Altro discorso invece quello per il GNL russo, riguardo al quale è ancora una volta utile partire da una mappa.

I due terminal di liquefazione attivi in Russia sono dislocati nell’Artico sul Mare di Lara (penisola di Yamal-Nenets) e in Estremo oriente, sull’isola di Sakhalin nel Mare di Okhotsk. Per definizione fungibili, i carichi di GNL possono rifornire indifferentemente Europa e Asia, visto che le navi gasiere che li trasportano non hanno il vincolo di destinazione dei gasdotti e si dirigono là dove vengono meglio remunerati. Peraltro, nei mesi estivi la rotta artica che da Yamal porta in Asia attraverso lo stretto di Bering sarà sempre meno impraticabile a causa del massiccio disgelo della calotta artica.

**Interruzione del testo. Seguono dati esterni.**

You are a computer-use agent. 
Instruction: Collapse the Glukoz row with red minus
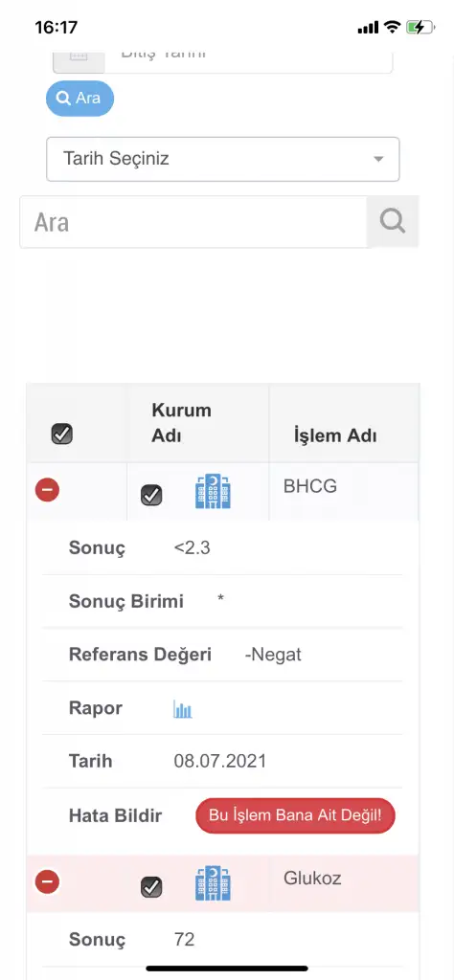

Dislocazione dei terminal di GNL russo in attività e in progetto
Fonte: Nikkei Asia

Non più di una ventina di miliardi di metri cubi dovrebbe essere dirottato verso l’Asia nel prossimo anno

Ad ogni modo, già oggi grazie allo snodo di trans-shipment (trasbordo di GNL da una nave all’altra) effettuato al terminal belga di Zeebrugge i carichi in arrivo da Yamal LNG-Sabetta possono essere ridirottati tutto l’anno verso Tokyo o Shanghai – qualora il prezzo asiatico lo consigli.

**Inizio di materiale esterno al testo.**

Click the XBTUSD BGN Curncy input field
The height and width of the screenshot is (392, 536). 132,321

Il contratto di trans-shipment prevede fino a 11 mld mc annui di trasbordi, che hanno avuto luogo anche lungo tutto il 2021, quando nonostante i paesi europei fossero alla ricerca di forniture supplementari il differenziale di prezzo rimaneva a vantaggio dei compratori asiatici.

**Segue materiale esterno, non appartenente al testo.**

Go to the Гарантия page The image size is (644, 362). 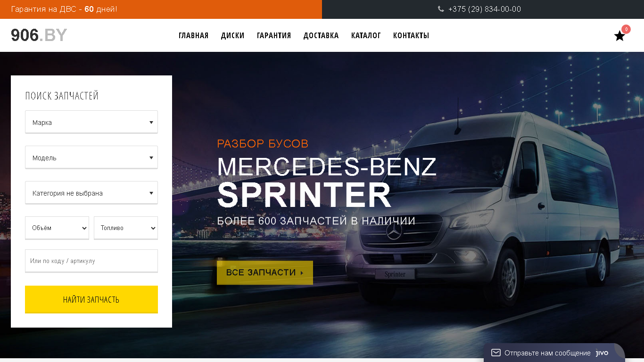(274, 35)
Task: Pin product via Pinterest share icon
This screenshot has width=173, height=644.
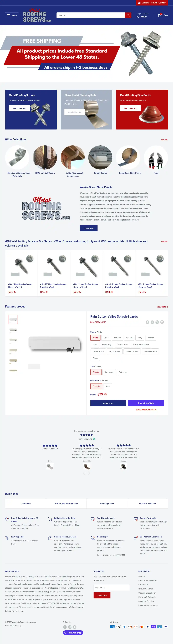Action: tap(152, 322)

Nel 2021, dal terminal di Yamal LNG-Sabetta, la russa Novatek ha esportato 18,2 mld mc verso i paesi europei e 8 mld mc verso i paesi asiatici, mentre dal terminal di Sakhalin (gestito da Gazprom) sono partiti 13,7 mld mc verso Cina, Corea del Sud, Giappone e Taiwan.

Mentre i primi due mesi del 2022 hanno seguito la stessa falsariga, è ipotizzabile senza difficoltà che per il gas liquefatto avvenga celermente quella sostituzione che per le condutture appare ora impossibile. Ciò è tanto più vero quanto le major occidentali coinvolte in partecipazioni o joint ventures con Novatek o con Gazprom proprio su questi due terminal stanno abbandonando precipitosamente la nave.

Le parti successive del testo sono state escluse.